- Ilana Muhlstein, a dietitian, reviewed an Applebee's menu for Insider.
- She said she'd avoid deep-fried foods and select menu options that include vegetables and protein.
- She said she'd also avoid menu items with high fat or sugar content, such as the quesadilla burger.
Chain restaurants offer convenient sit-down or to-go meals if you want a bite to eat, and you can find healthy food options on the menu if you're looking for them, said Ilana Muhlstein, a dietitian.
Muhlstein reviewed an Applebee's menu for Insider and shared three healthy menu options she would recommend for customers — and three she would avoid ordering.
The dietitian said she would steer clear of deep-fried foods and instead eat dishes such as the tomato basil soup and Caesar salad, because they contain vegetables and protein and are lower in fat.
Skip the fried appetizers
Muhlstein said that when it comes to picking healthy food items off the menu, you're better off skipping fried appetizers.
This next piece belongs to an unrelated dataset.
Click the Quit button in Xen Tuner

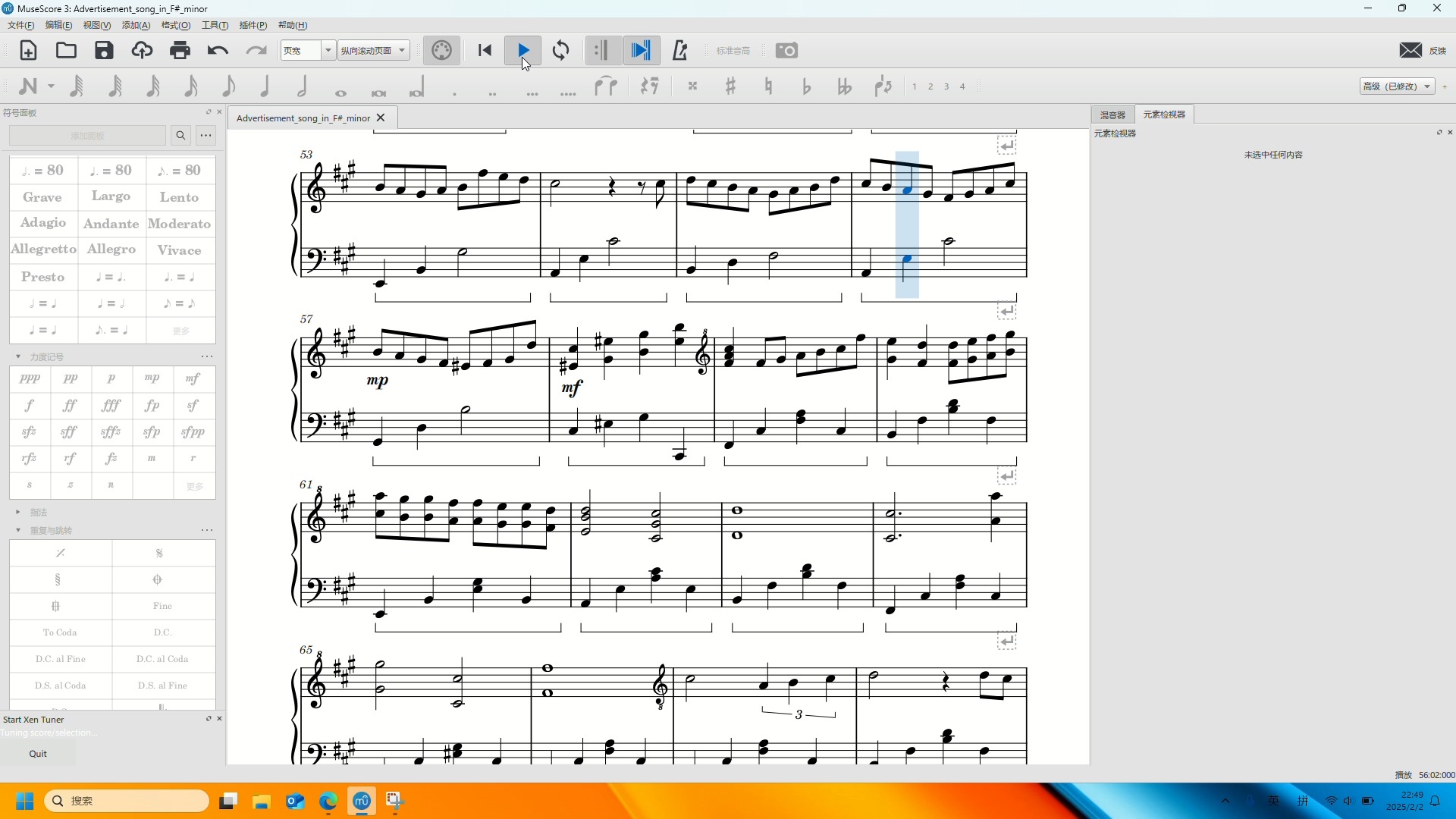tap(38, 754)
She said that deep-frying foods adds fat, which can contribute to heart disease. Fried foods are also often covered in refined carbohydrates, such as white flour, which can increase the risk of type 2 diabetes and heart disease, according to Healthline.
"If you're going to eat some fried food, and you're going to have a handful of fries with your entrée, it's one thing, but to kick off a meal with a sea of deep-fried food is just not the strategy to go into a meal," she said.
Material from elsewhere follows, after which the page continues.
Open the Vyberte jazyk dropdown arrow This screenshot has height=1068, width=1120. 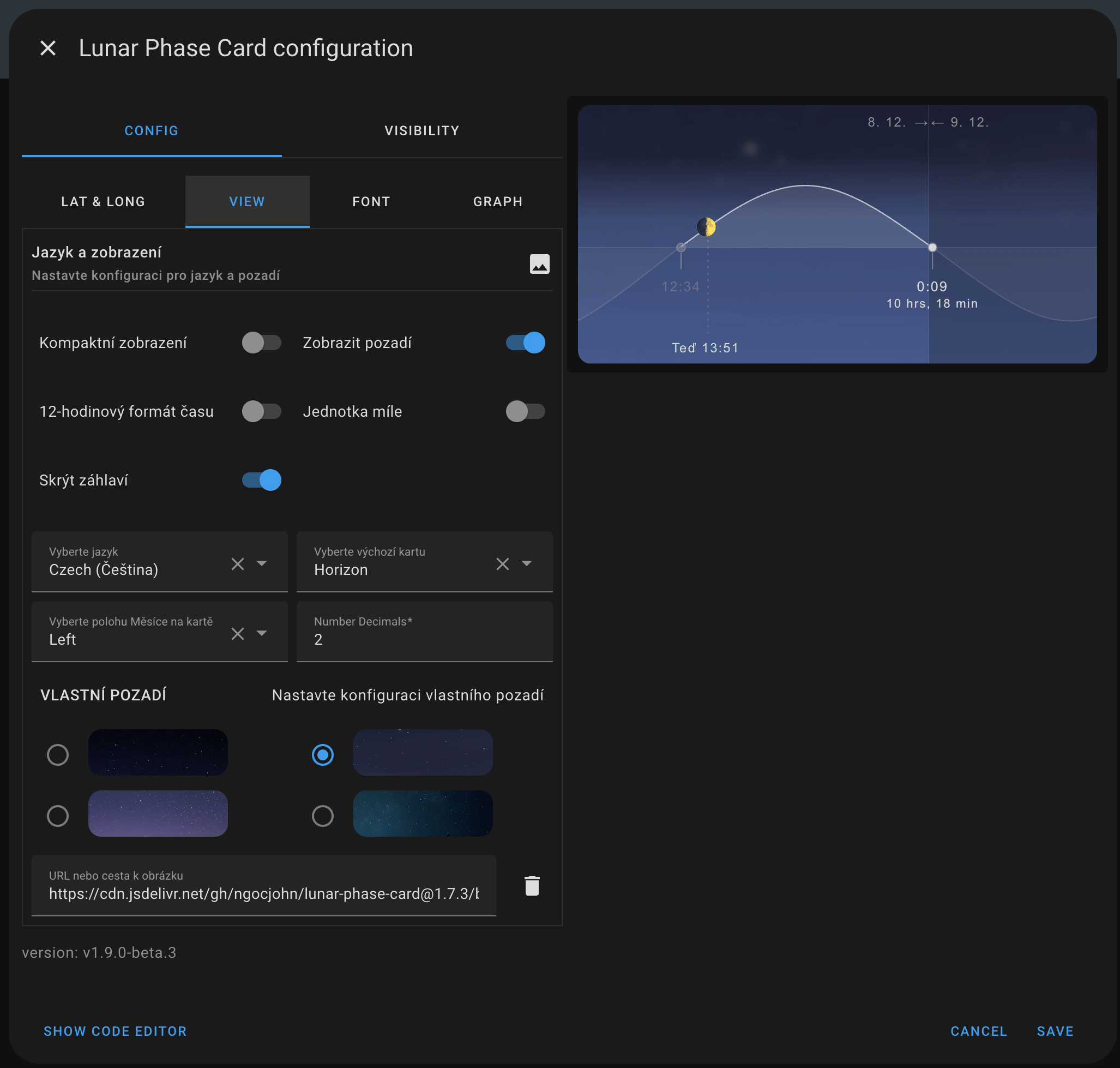click(262, 563)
Instead, Muhlstein said that the tomato basil soup in the "Extras" section is a great dish to start with because it contains vegetables, fiber, and protein. She said the French onion soup is another good option because of its high protein content, with 16 grams of protein per serving. The United States Department of Agriculture recommends 5.5 ounces, or about 155 grams, of protein per day for the average person. But she said the dish contains a lot of cheese, which adds up to 22 grams of fat per serving, which is 10 grams more than the tomato basil soup. For a 2,000-calorie diet, the recommended daily fat intake is about 67 grams per day. If you're going to have a higher-fat entrée, you might want to skip this one, the dietitian said.
Muhlstein said that it's best to avoid the breadsticks with Alfredo sauce, which contains 1,570 calories and 95 grams of fat per serving.
She said in addition to having high fat and calories, the breadsticks are made up of white bread, which means they tend to have less fiber than whole-grain wheat bread.
Stick to 'straightforward' protein and veggies for the entrée
For entrées, Muhlstein recommended vegetables and protein that aren't deep fried.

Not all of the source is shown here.